Myocyte Contraction and Ca2+ Transient Measurements
Myocytes were placed in a chamber mounted on an inverted microscope. The chamber (0.5 mL) was superfused at 1 to 2 mL/min with Tyrode’s solution (in mmol/L): NaCl 150, KCl 5.4, CaCl2 1, MgCl2 1.2, glucose 10, sodium pyruvate 2, and HEPES 5, pH 7.4 at 37°C. Myocytes were chosen on the basis of their morphology (rod shape, no hypercontracted areas) and absence of spontaneous contractions in 1 mmol/L Ca2+. Myocyte contractions were measured by using an edge-detection (Crescent Electronics) technique. Data were recorded and analyzed by using Axotape software (Axon Instruments). The maximal magnitude of contraction was normalized to resting cell length and expressed as percent shortening.
Indo 1 fluorescence was recorded from single myocytes as described previously.11 The excitation was at 350 nm, and the emission light was split through a 460-nm diachronic mirror. The emitted indo 1 fluorescence at 410 nm/480 nm (Ca2+ bound/Ca2+ free) was recorded to represent the cytosolic Ca2+ transient. Myocytes were placed in KH solution containing 4.8 mmol/L indo 1-AM for 2 minutes and then rinsed in Tyrode’s solution for 10 minutes. With this loading technique, cytosolic indo 1-AM is almost completely hydrolyzed and there is minimal cellular compartmentalization. The amount of indo 1 in cellular compartments, such as mitochondria and the SR, was determined by “quenching” the cytosolic indo 1 signal with 50 μmol/L Mn2+. Exposure to Mn2+ abolished the indo 1 transient, and the remaining fluorescence was not significantly different from cellular autofluorescence (n=5 myocytes). These data therefore show that indo 1 is located primarily in the cytoplasm.

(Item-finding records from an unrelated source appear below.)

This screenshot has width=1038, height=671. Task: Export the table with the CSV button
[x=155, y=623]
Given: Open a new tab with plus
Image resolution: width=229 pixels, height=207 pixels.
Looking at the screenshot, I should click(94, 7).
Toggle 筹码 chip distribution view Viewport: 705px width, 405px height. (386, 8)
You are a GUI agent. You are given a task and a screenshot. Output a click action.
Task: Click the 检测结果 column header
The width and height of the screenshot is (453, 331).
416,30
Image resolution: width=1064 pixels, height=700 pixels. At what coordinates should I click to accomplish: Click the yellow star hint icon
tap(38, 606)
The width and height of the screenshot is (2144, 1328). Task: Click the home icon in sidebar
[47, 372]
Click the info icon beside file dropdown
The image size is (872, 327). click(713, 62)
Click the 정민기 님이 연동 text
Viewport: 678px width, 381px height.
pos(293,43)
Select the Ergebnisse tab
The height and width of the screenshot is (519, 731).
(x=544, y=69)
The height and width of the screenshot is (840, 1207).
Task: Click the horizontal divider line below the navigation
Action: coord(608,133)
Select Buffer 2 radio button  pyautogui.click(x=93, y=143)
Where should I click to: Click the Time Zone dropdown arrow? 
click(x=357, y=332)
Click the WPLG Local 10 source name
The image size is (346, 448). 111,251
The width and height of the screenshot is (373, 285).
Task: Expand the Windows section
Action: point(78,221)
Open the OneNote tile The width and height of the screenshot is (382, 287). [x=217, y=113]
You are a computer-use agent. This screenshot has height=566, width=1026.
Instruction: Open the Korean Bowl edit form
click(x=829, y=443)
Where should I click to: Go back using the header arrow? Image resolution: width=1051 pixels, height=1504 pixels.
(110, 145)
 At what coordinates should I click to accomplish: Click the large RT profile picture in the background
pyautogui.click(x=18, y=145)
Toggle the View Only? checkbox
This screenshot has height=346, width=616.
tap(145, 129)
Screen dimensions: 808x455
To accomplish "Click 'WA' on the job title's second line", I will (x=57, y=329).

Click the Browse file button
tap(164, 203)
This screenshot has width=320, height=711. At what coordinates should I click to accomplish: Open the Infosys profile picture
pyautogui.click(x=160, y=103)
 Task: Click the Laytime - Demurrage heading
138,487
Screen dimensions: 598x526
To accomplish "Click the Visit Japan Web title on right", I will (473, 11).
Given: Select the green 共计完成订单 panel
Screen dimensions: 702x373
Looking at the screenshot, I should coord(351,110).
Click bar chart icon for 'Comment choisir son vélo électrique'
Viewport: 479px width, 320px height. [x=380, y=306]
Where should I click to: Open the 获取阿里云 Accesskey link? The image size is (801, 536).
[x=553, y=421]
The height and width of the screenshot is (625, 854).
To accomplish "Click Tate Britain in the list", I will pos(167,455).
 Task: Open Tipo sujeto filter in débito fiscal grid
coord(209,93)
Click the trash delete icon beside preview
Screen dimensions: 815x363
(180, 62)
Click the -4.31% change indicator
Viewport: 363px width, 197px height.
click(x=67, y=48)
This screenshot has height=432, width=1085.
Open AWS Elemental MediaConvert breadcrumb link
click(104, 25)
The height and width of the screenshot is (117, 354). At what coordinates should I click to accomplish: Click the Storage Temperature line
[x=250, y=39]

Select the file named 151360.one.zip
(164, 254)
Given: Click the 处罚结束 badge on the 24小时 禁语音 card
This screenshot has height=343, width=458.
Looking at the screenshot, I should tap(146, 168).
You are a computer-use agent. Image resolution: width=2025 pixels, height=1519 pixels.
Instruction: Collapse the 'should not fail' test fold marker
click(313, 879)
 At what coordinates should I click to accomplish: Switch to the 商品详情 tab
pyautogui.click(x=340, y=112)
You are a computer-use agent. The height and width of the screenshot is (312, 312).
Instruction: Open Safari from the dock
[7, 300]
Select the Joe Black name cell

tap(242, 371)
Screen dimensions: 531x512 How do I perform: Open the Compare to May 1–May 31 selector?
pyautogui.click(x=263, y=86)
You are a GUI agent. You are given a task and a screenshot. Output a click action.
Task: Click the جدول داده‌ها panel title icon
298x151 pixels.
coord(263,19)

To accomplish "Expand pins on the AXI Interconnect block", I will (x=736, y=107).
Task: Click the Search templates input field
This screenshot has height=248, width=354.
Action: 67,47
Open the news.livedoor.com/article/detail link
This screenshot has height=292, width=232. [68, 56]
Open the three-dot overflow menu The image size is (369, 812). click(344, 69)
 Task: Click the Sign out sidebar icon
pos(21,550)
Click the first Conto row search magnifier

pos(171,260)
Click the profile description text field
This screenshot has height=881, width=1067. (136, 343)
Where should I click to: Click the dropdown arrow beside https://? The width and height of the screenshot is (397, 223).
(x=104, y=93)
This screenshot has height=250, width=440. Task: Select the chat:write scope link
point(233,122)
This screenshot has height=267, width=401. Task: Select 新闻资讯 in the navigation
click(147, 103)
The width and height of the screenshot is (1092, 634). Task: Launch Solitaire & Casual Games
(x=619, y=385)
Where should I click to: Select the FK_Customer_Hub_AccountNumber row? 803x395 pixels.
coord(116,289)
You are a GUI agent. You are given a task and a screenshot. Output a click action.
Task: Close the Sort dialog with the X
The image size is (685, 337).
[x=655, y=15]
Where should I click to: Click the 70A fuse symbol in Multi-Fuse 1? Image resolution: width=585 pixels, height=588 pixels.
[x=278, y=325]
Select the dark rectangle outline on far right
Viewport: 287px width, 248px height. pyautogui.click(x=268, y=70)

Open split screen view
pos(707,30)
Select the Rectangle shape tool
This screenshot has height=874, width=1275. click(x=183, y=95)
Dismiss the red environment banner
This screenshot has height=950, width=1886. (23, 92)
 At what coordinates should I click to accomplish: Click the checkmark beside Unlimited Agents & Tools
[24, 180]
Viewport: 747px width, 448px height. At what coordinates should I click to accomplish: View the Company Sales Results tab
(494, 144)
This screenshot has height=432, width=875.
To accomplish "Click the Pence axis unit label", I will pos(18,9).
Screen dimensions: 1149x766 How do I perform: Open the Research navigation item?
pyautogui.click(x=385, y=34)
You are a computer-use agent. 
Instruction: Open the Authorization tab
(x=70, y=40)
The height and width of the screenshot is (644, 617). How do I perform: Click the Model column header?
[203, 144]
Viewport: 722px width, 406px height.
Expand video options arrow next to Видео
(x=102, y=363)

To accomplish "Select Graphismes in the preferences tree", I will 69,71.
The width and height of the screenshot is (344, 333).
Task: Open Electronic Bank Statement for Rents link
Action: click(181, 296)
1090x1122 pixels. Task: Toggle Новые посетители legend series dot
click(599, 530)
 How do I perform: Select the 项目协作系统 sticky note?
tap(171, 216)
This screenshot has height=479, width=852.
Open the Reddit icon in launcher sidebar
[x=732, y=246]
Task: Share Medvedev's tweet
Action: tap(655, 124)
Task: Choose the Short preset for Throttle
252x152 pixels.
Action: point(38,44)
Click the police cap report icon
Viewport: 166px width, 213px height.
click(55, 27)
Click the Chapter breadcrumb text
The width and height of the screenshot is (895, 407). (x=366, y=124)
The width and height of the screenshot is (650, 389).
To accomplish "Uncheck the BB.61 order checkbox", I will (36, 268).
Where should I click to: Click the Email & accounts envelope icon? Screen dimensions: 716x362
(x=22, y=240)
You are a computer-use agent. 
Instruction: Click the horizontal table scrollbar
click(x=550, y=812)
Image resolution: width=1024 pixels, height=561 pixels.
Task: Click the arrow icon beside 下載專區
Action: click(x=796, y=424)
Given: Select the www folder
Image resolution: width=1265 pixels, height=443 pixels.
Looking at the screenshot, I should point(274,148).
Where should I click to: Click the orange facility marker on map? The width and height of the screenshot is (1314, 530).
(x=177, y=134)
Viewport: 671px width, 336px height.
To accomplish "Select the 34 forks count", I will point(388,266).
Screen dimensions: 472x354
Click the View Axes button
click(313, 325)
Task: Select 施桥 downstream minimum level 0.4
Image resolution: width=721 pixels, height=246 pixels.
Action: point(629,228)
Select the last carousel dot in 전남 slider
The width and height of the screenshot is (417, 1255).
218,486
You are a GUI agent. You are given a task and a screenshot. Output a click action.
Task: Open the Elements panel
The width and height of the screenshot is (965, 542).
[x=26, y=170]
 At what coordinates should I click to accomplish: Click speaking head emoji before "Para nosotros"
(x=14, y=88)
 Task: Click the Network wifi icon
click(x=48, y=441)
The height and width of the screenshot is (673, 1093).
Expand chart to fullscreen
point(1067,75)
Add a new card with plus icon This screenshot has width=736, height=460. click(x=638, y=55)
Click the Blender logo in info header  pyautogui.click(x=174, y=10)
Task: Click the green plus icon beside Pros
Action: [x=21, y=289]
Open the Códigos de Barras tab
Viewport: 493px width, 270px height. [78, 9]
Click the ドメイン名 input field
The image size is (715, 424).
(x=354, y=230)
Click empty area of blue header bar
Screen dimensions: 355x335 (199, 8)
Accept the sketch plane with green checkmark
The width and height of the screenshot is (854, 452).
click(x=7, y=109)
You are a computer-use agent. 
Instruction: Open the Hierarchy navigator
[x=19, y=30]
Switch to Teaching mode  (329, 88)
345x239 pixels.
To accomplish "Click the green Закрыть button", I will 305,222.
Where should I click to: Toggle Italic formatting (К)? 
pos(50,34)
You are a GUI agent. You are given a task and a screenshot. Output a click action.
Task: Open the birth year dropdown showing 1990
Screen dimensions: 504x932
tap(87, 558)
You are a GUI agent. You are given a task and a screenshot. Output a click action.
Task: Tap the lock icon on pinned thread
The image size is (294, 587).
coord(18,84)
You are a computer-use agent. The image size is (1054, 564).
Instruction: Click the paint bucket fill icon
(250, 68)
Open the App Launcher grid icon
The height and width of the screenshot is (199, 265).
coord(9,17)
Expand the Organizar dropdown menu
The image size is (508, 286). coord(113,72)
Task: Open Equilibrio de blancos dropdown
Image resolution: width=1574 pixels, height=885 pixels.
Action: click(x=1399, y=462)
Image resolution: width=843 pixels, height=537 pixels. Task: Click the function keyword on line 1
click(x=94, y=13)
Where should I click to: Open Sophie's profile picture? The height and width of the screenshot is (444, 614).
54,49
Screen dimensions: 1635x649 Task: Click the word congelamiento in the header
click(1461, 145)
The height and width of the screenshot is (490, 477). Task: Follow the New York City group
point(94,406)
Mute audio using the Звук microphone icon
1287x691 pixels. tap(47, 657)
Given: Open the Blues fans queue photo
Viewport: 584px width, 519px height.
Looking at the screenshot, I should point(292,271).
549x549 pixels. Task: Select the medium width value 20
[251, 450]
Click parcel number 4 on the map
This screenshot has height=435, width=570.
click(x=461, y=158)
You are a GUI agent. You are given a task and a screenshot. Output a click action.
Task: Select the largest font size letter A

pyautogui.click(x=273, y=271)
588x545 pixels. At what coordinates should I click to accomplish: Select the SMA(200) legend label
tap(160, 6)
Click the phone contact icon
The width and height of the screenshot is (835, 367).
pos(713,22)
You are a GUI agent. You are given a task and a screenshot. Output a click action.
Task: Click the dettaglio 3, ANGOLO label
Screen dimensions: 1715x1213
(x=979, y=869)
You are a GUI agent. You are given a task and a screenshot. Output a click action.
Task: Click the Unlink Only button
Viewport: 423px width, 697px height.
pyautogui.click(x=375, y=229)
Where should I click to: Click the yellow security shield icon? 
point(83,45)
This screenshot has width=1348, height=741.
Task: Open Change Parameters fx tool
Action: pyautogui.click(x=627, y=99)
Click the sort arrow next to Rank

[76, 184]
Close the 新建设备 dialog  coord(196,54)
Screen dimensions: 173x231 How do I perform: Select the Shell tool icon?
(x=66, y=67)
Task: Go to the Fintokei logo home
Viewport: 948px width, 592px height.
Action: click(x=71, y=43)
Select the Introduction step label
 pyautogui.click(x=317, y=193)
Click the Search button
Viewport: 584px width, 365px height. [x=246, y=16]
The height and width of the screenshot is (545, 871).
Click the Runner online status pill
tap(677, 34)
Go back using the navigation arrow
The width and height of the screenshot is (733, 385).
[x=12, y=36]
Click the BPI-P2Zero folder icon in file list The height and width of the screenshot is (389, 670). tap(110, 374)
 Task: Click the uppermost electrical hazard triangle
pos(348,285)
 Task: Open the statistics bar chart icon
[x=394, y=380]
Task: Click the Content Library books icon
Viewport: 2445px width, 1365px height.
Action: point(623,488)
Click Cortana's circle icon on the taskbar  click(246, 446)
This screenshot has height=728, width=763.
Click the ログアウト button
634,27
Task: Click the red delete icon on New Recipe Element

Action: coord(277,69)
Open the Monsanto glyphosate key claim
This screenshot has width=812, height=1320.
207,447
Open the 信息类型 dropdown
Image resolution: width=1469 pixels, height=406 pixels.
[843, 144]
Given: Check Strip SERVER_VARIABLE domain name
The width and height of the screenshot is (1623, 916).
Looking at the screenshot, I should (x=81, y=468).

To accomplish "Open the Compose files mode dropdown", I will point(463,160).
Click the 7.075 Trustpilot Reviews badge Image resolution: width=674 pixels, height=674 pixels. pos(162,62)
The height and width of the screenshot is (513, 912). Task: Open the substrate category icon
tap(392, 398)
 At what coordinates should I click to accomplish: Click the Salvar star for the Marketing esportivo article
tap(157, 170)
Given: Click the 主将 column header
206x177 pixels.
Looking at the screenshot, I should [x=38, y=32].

As an additional control, twitch contractions were measured in myocytes with and without indo 1 to ensure that the loading procedure did not cause any significant buffering of the Ca2+ transient and contraction. Only those myocytes without any significant buffering were used. Although our technique uses small amounts of cytosolic indo 1 to minimally perturb cellular Ca2+ buffering, the signal-to-noise characteristics are acceptable only when photon counting techniques are used.22
Myocytes were field stimulated at 0.5 Hz with electrodes on the sides of the experimental chamber until the Ca2+ transients and contractions reached a steady state. The quantity of the Ca2+ stored in the SR was determined by rapidly applying caffeine (termed a caffeine “spritz”) to the myocyte for either 100 ms or 10 seconds through a large-bore micropipette placed just above the cell. Caffeine-induced SR Ca2+ release was induced in place of normal electrical stimulation. Caffeine (10 mmol/L) was used because it induces full SR Ca2+ release, as verified by failure of a subsequent caffeine spritz to cause a Ca2+ transient.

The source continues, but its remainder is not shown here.